The overall purpose of trademark law is to avoid any consumer confusing the source of one product, with the source of another product. The Lanham Act prohibits the registration of use of a trademark if that mark is likely to cause confusion. In each application before the USPTO, the examining attorney must only consider the facts of the application in front of him. Prior trademark decisions and other products have little to no impact on the determination.

The USPTO emphasizes that usually, no single factor will determine whether consumers will be likely to be confused. The factors are looked at as a whole. Some factors may be given more or less weight than others in any given situation. The Trademark Trial and Appeal Board follow what is know as the “du Pont” factors when determining likelihood of confusion.

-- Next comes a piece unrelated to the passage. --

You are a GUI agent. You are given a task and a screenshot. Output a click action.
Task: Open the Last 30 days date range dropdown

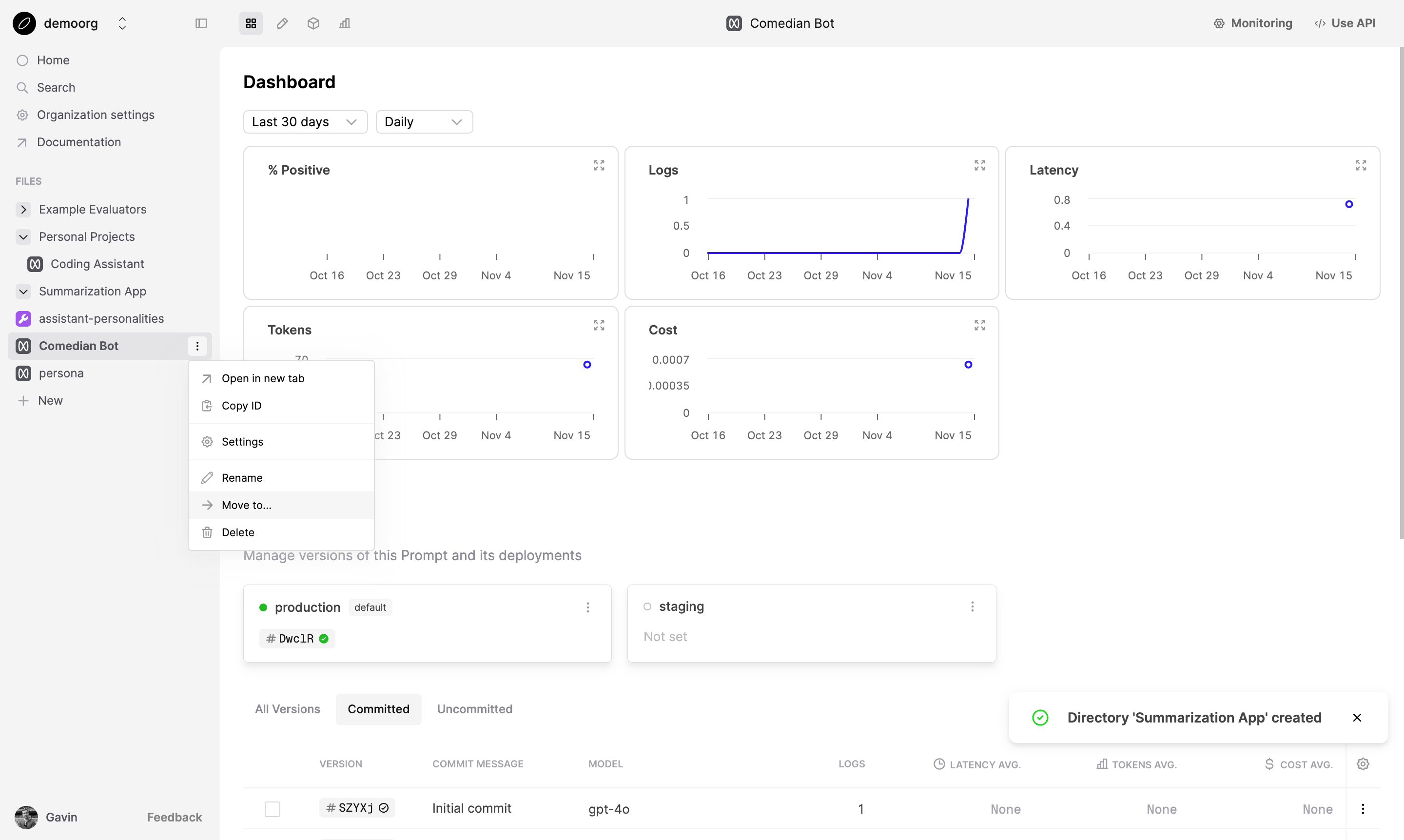pyautogui.click(x=305, y=122)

The du Pont factors are:

  • The similarity or dissimilarity of the marks in their entireties as to appearance, sound, connotation and commercial impression;
  • The similarity or dissimilarity and nature of the goods or services as described in an application or registration or in connection with which a prior mark is in use;
  • The similarity or dissimilarity of established, likely to continue trade channels;
  • The conditions under which and buyers to whom sales are made, i.e. “impulse” vs. careful, sophisticated purchasing;
  • The fame of the prior mark (sales, advertising, length of use);
  • The number and nature of similar marks in use on similar goods;
  • The nature and extent of any actual confusion;
  • The length of time during and conditions under which there has been concurrent use without evidence of actual confusion;
  • The variety of goods on which a mark is or is not used (house mark, “family” mark, product mark);
  • The market interface between the applicant and the owner of a prior mark: a mere “consent” to register or use, agreement provisions designed to preclude confusion, i.e. limitations on continued use of the marks by each party, assignment of mark, application, registration and good will of the related business, laches and estoppel attributable to owner of prior mark and indicative lack of confusion;
  • The extent to which applicant has a right to exclude others from use of its mark on its goods;
  • The extent of potential confusion, i.e., whether de minimis or substantial; and
  • Any other established fact probative of the effect of use.